None of this is actually helpful, unless you tell us on exactly what trading day the "Thelma and Louise Moment" is slated to occur and on what trading day the "Miraculous Rescue From the Brink" is slated to follow it.

In the slightly shorter term, it would be interesting to find out what reactions the market will be permitted to have immediately after the election, depending on whether the Obama-ites re-take the House or not and thereby get clear sailing for whatever the heck they want to do.

TimmyB's picture

Shorter Goldman:

"Keynes rules bitches!"

The "Fiscal Cliff" shows that everyone believes in Keynes. As Keynes said, if we want to cut GDP in a recession, all we need to do is raise taxes and cut government spending, same as Greece, England, Ireland, ect. The proof? Look at what has happened to all of the countries listed.

And this is all the "Fiscal Cliff" is, a series of federal tax increases and budget cuts that will take effect shortly if nothing is done to change our laws. So obviously, if you are a "Fiscal Cliff" Chicken Little, then you believe in Keynesian economics.

FreedomGuy's picture

Tap your heels together and say three times, "There's no place like the Fed!" and all will be well.

Northeaster's picture

They are all lying jackasses in CONgress.

The public debt will NEVER be paid down. The private debt will NEVER be paid down.

Even though the military should have cuts, Ryan slipped in his Bill to make sure the military goes untouched. So much for fiscal responsibility:

Then again, it's status quo and the rest of us will pay for it, until we can't. The slow-motion economic train wreck continues.

q99x2's picture

I thought that they got rid of the budget and replaced it with QEinfinity. 

Bernank vaporized that fiscal cliff thing. What people are still seeing is a mirage. Pay no attention.
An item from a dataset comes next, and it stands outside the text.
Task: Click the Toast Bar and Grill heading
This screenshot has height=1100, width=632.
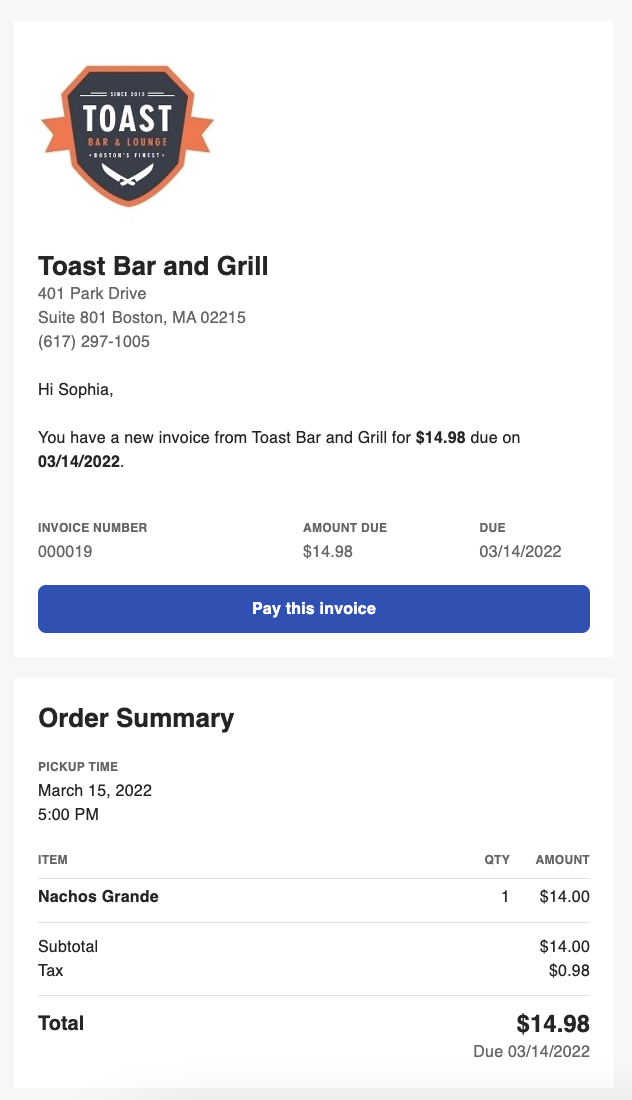Action: pos(152,266)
BTFD.

CNBC is funny when they talk about buying into the market while there is no logical reason to do so except for the banksters printing.

rqb1's picture

anyone who belives that goldman is going to tell the real story is fooling themselves. 

NoWayJose's picture

We won't see any more sequester language put into future spending laws, that's for certain.

Calidreaming's picture

I heard someone say that the debt limit will actually be hit by OCt 1

Calidreaming's picture

I heard someone say that the debt limit will actually be hit by OCt 1

Snakeeyes's picture

Want to see why the fiscal cliff can't be avoided? i was on CNBC's Closing Bell with Maria Bartiromo discussing QE3. mbs purchases and unintended consequences today. Bruce (Karl) Marks from NACA filibustered the interview ranking on bank servicers (and what did that have to do wiith Fed policy???)

The point is that there are politicians and parasites in the US that NEVER want any responsibility, fiscal or otherwise.
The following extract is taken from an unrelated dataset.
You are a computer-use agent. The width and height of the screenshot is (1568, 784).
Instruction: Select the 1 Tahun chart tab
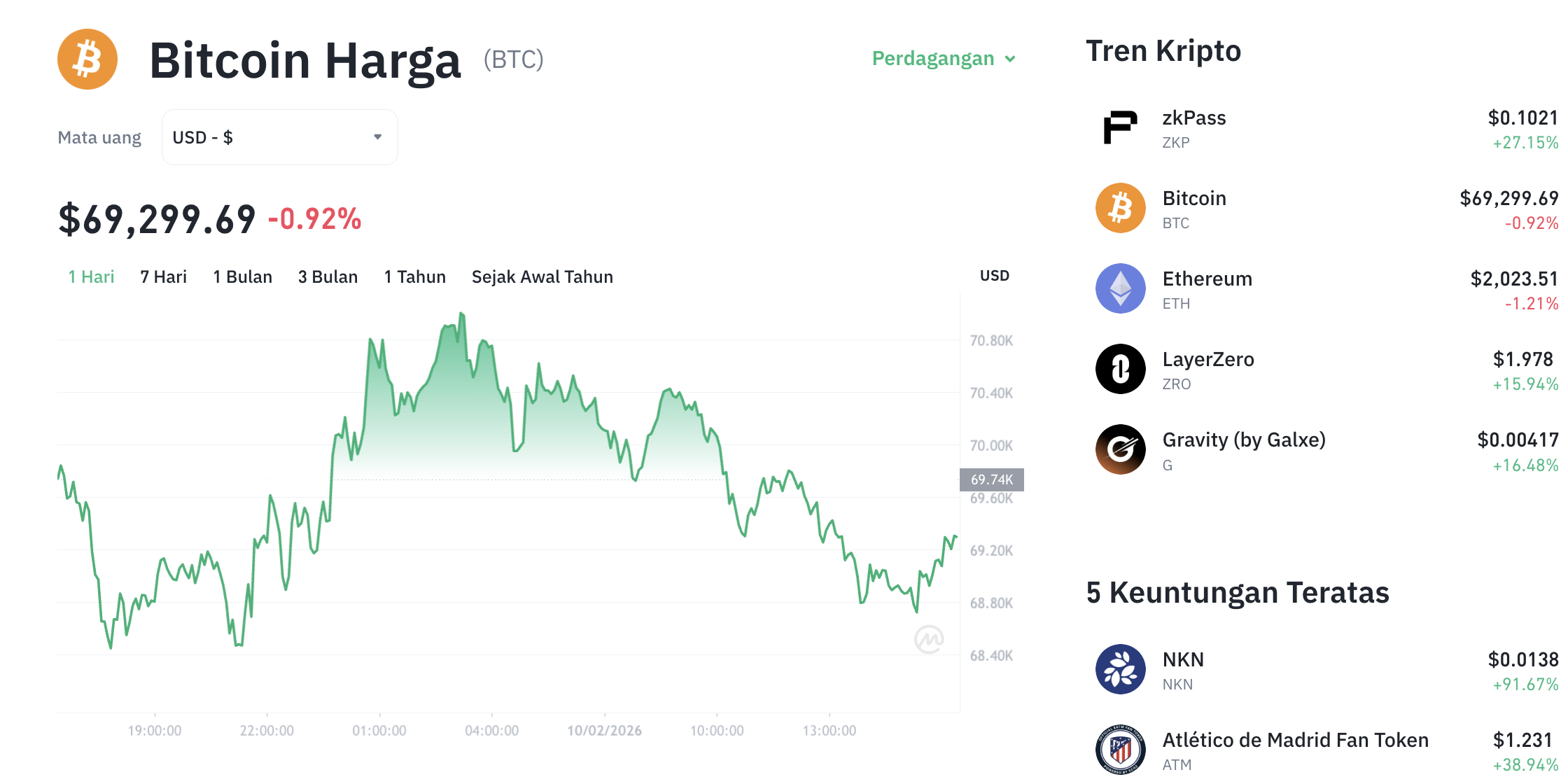point(414,276)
The interview is near the bottom.

MoneyShaman's picture

Fiscal cliff is bunch of hyberbole to me. Big deal cutting spending the military industrial complex, and tax increases. Government bureaucracy is not the real economy. Instead of lenders lending to the government at ultra cheap rates, it should have use those resources for investments  today, or in the future.


Of course on the surface people who get fired from those bureaucratic jobs will contribute to the unemployment number, but hey they are really just parasites anyways. The real fiscal cliff is a currency crisis. Might as well balance the budget right now for long term stability. Of course, this hyberbole is just Keynesian speak. Republicans like it, because they don't want to cut military spending, and honestly think military spending is geniune economy. It's not.


Government spending is a burden just like taxation is. The idea we must keep borrowing on ultra cheap rates to sustain unproductive jobs is nonsense. Bush tax cuts are temporary anyways as well. They are not permanent. They were installed to as a economic stimulus after 9/11, and internet stock market bubble popped.